TASK DIRECTIONS. Check every line of the entries below for the word "This", and copy the ones that have it.

INPUT MATERIAL.

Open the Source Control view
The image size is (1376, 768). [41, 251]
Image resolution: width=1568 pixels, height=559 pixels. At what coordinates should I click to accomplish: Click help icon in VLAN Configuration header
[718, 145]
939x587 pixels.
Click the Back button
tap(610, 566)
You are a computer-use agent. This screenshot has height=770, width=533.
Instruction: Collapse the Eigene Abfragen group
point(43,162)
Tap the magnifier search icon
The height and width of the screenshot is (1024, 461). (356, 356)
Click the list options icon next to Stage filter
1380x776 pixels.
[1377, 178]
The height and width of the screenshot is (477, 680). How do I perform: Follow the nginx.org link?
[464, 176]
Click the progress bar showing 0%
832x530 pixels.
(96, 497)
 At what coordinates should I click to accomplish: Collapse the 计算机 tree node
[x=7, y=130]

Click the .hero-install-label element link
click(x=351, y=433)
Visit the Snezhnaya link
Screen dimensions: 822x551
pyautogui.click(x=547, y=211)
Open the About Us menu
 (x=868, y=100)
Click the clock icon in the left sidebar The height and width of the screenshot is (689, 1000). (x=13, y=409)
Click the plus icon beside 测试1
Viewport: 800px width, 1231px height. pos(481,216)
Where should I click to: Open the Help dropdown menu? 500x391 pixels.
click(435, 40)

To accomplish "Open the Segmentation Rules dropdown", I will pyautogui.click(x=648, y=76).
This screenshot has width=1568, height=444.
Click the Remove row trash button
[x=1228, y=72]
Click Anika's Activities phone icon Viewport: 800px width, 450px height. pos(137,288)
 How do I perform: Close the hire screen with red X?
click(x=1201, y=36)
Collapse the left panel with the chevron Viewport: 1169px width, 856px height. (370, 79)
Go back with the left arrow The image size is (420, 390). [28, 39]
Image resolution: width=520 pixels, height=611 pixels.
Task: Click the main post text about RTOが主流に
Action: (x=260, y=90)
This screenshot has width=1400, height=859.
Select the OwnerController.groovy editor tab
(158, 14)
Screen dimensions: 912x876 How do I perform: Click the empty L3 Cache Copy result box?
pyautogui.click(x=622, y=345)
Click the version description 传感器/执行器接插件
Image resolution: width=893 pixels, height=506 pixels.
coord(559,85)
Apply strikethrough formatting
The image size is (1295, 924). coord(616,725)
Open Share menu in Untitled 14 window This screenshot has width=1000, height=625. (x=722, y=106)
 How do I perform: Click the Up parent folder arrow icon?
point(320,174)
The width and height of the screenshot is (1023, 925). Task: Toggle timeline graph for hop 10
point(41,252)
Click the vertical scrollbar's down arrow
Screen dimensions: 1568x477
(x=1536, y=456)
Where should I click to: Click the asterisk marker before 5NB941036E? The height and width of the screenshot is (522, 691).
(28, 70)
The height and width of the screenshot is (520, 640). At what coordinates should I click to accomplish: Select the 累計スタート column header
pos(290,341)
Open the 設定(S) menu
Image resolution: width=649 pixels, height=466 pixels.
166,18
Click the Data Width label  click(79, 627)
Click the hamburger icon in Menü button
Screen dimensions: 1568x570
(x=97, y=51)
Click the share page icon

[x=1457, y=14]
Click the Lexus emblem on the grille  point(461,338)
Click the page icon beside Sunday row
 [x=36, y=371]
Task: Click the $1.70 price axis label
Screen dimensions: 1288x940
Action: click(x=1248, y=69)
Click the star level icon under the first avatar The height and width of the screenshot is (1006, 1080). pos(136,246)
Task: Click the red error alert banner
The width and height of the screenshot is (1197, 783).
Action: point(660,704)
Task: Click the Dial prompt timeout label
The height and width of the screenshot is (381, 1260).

RESPONSE AREA.
You are a computer-use agent. This screenshot has height=770, width=533.
This screenshot has width=1568, height=444.
This screenshot has width=1400, height=859.
Open Share menu in Untitled 14 window This screenshot has width=1000, height=625. (x=722, y=106)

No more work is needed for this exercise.